De acordo com ele, o rendimento individual do trabalho nas metrópoles caiu 6,5% para os ocupados na construção e recuou 1,6% para aqueles do setor de transportes entre o quarto trimestre de 2022 e igual intervalo de 2023.
“A gente está olhando somente para a renda do trabalho. Para quem está na parte de baixo da distribuição, há outros fatores que também importam para o bem-estar, como a expansão de programas sociais”, afirma Salata.
Considerando o Brasil como um todo, que não é o foco do boletim, a renda per capita do trabalho dos 40% mais pobres até teve uma redução de 2,5% entre o quarto trimestre de 2022 e o mesmo período de 2023 de R$ 192,97 para R$ 188,07.
Conforme Salata, para entender se benefícios como o Bolsa Família contribuíram para compensar o desempenho mais modesto dos salários dos 40% mais pobres, é necessário aguardar a divulgação dos números do IBGE sobre as diferentes fontes de rendimento em 2023.
O boletim das metrópoles é construído a partir de estatísticas do mercado de trabalho já disponíveis na Pnad Contínua (Pesquisa Nacional por Amostra de Domicílios Contínua), que é publicada pelo instituto.
O desempenho positivo da atividade econômica em 2023 e a adoção de políticas como a valorização do salário mínimo são possíveis fatores para explicar o aumento da renda em termos gerais.
“Os grupos de maior renda tendem a ter uma situação de maior proteção no mercado de trabalho e maior capacidade de negociação”, acrescenta Marcelo Ribeiro, coordenador do boletim e pesquisador do Observatório das Metrópoles.
“Eles têm mais capacidade para fazer pressão pela elevação da renda”, frisa o especialista, que também é professor do Ippur-UFRJ (Instituto de Pesquisa e Planejamento Urbano e Regional da Universidade Federal do Rio de Janeiro).

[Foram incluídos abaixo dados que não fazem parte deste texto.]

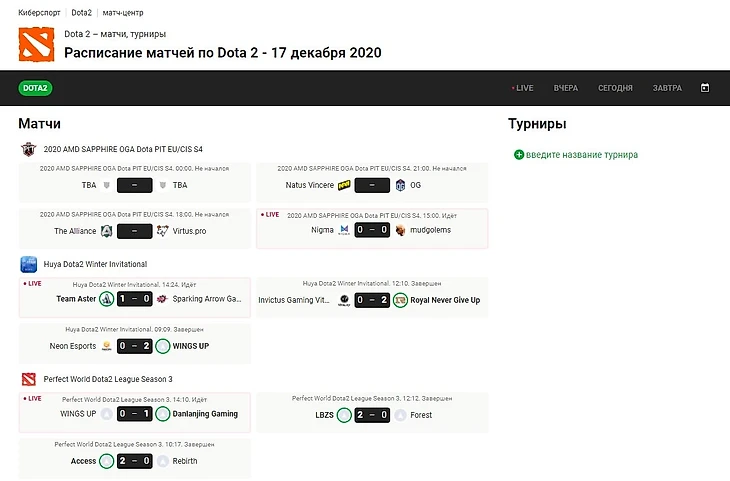This screenshot has width=730, height=481.
Task: Click the Virtus.pro team logo
Action: [x=163, y=231]
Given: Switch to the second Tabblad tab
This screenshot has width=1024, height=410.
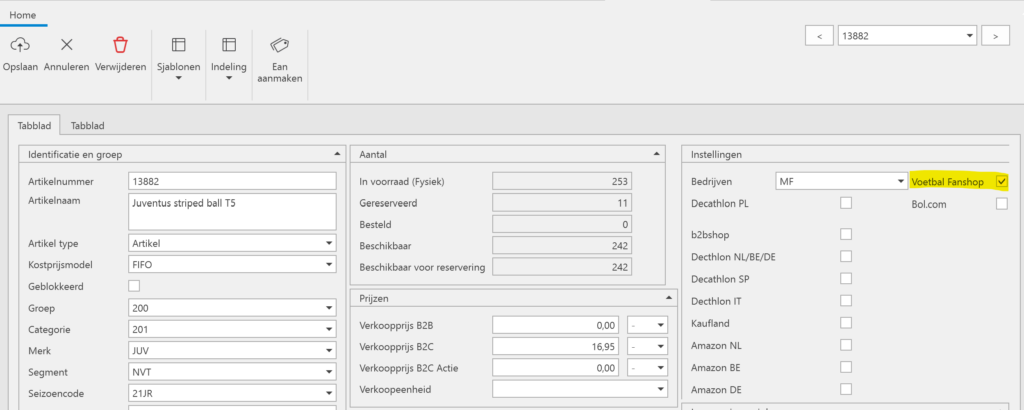Looking at the screenshot, I should point(88,126).
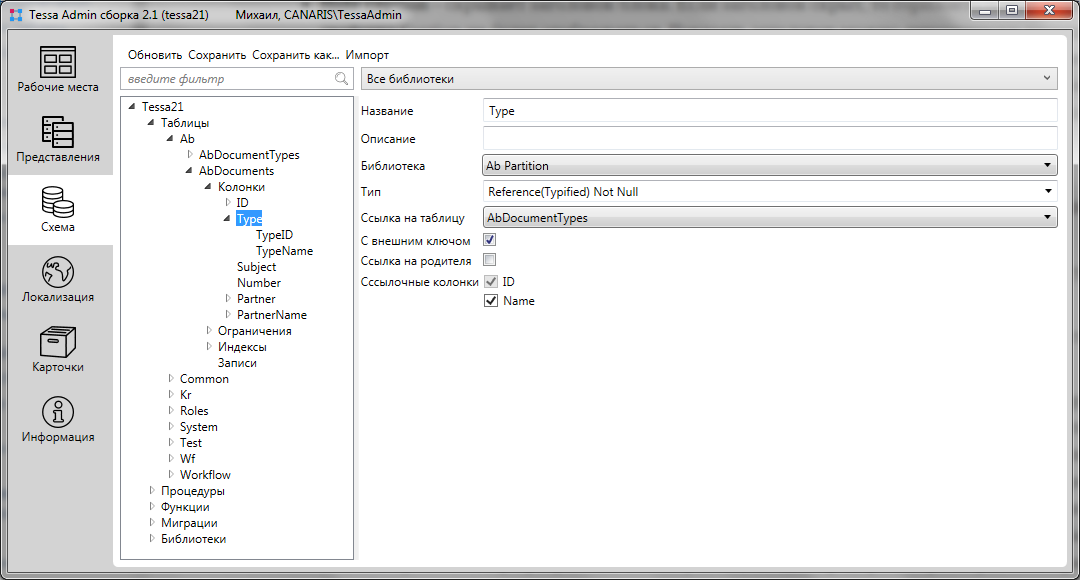The image size is (1080, 580).
Task: Click the magnifier icon in filter box
Action: tap(342, 79)
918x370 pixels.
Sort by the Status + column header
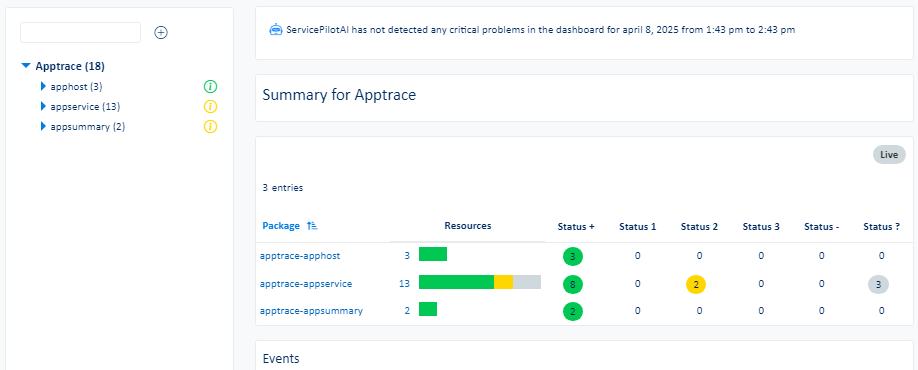pos(576,227)
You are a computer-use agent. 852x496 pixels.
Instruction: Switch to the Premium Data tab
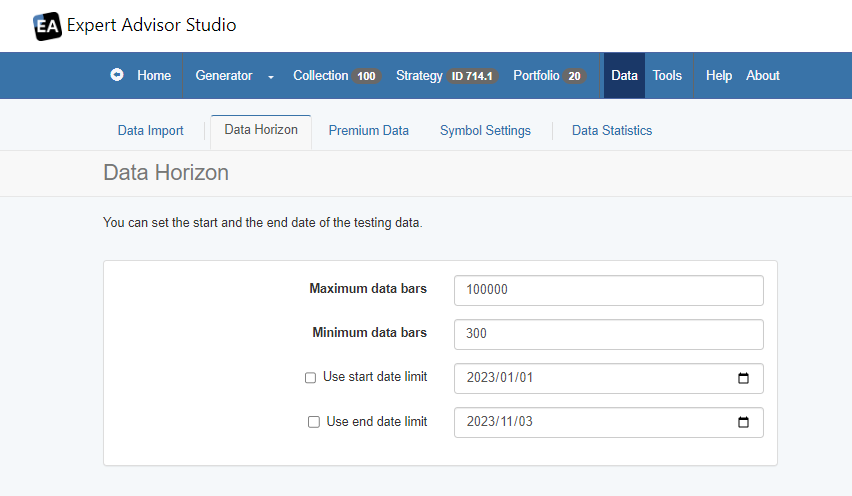coord(368,130)
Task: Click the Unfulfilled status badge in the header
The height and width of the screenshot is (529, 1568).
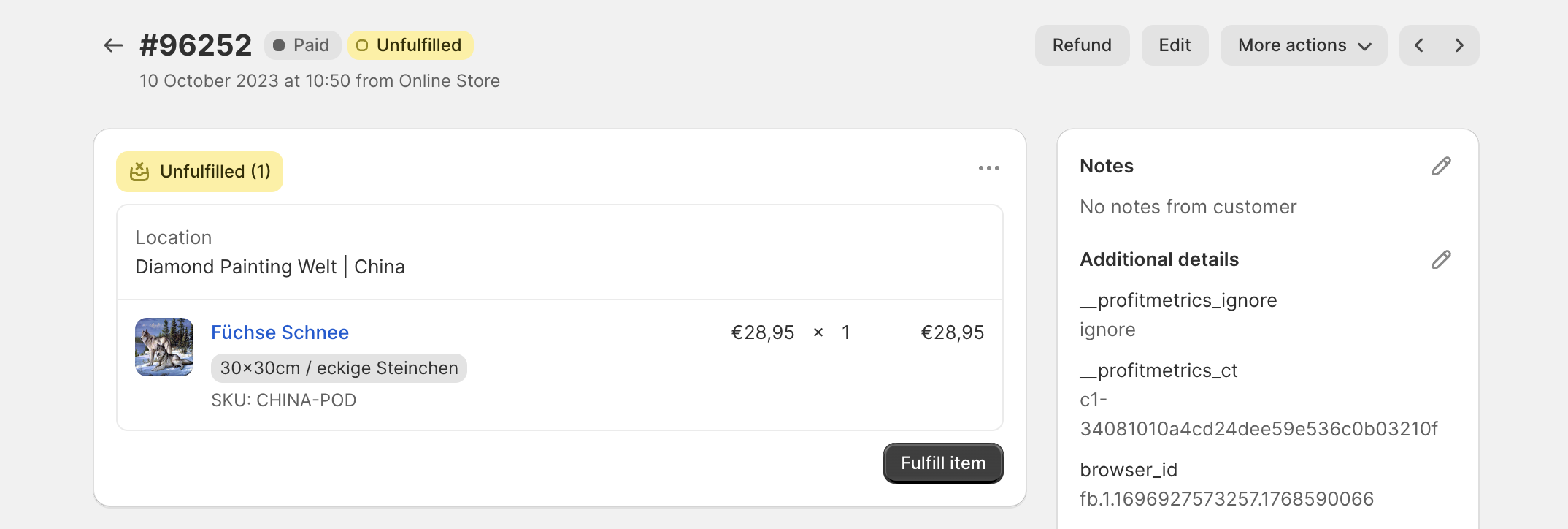Action: [410, 45]
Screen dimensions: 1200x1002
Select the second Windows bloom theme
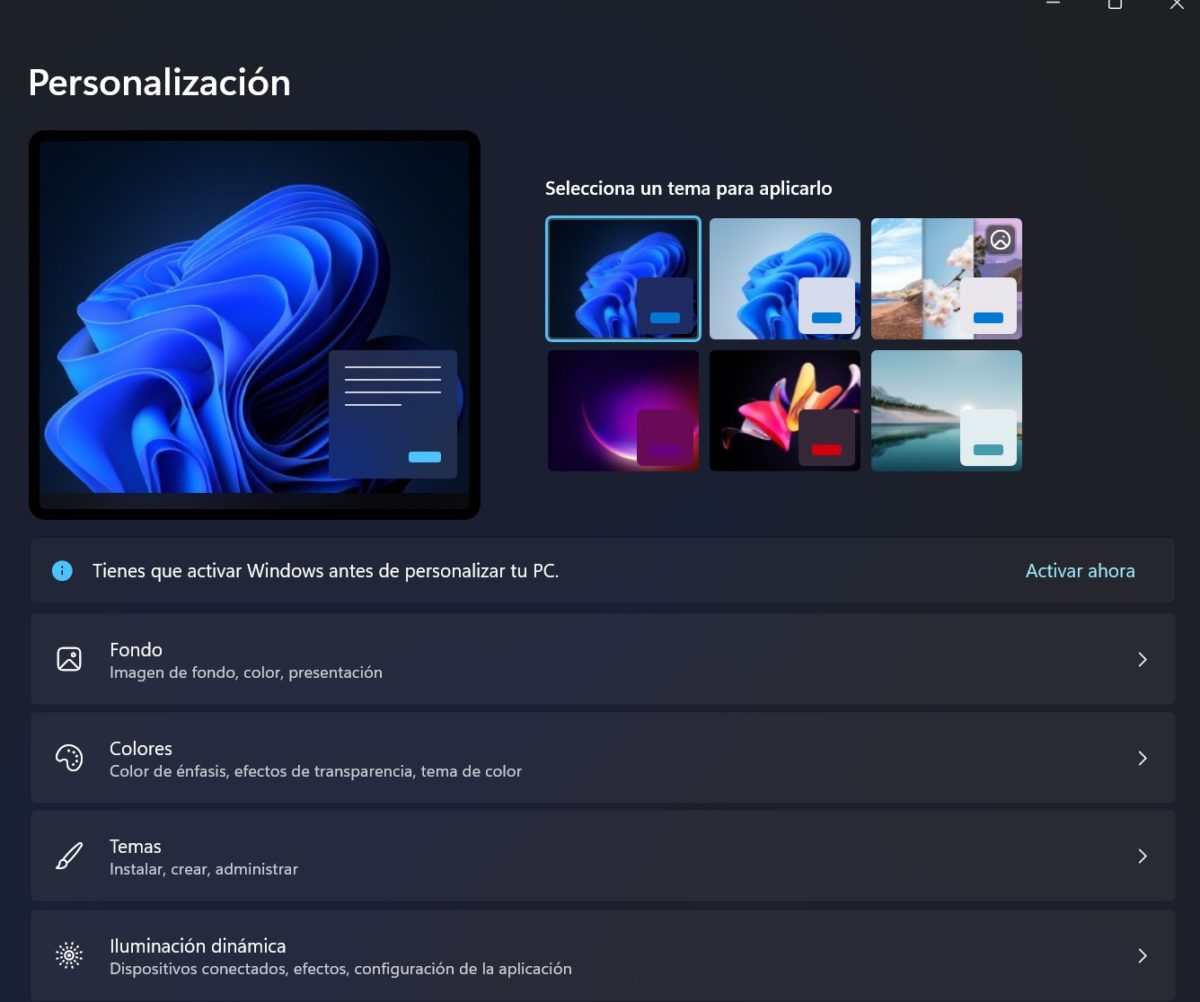(784, 278)
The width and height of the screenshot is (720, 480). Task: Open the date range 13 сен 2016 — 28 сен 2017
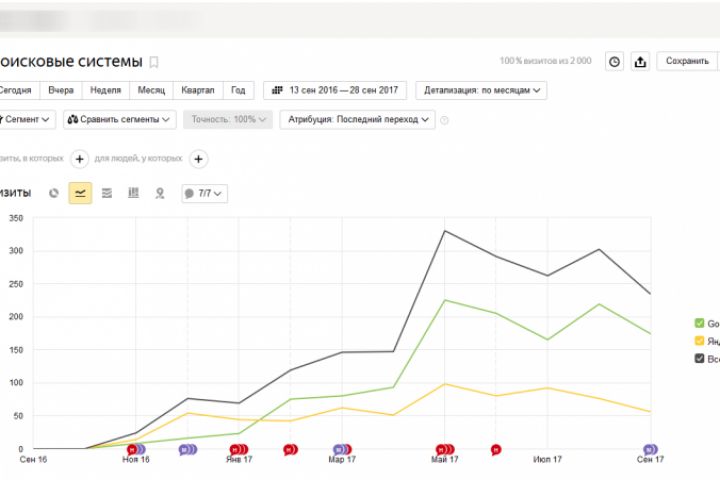335,90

A comparação entre os resultados do quarto trimestre de 2022 e de igual intervalo de 2023 abrange os últimos meses do governo Jair Bolsonaro (PL) e o primeiro ano da gestão Lula.
A média da renda domiciliar per capita, analisada pelo boletim, equivale aos recursos obtidos com o trabalho divididos pela quantidade de pessoas nas respectivas residências. Os dados anteriores da série são ajustados pela inflação.
Ainda de acordo com a publicação, considerando a média móvel de quatro trimestres, o rendimento dos 10% mais ricos correspondeu a 32,8 vezes o dos 40% mais pobres no período de outubro a dezembro de 2023 nas metrópoles.
Essa diferença está subindo desde o final de 2022, mas segue abaixo do patamar verificado ao longo da pandemia. No início de 2021, o indicador de desigualdade chegou ao pico de 43 vezes.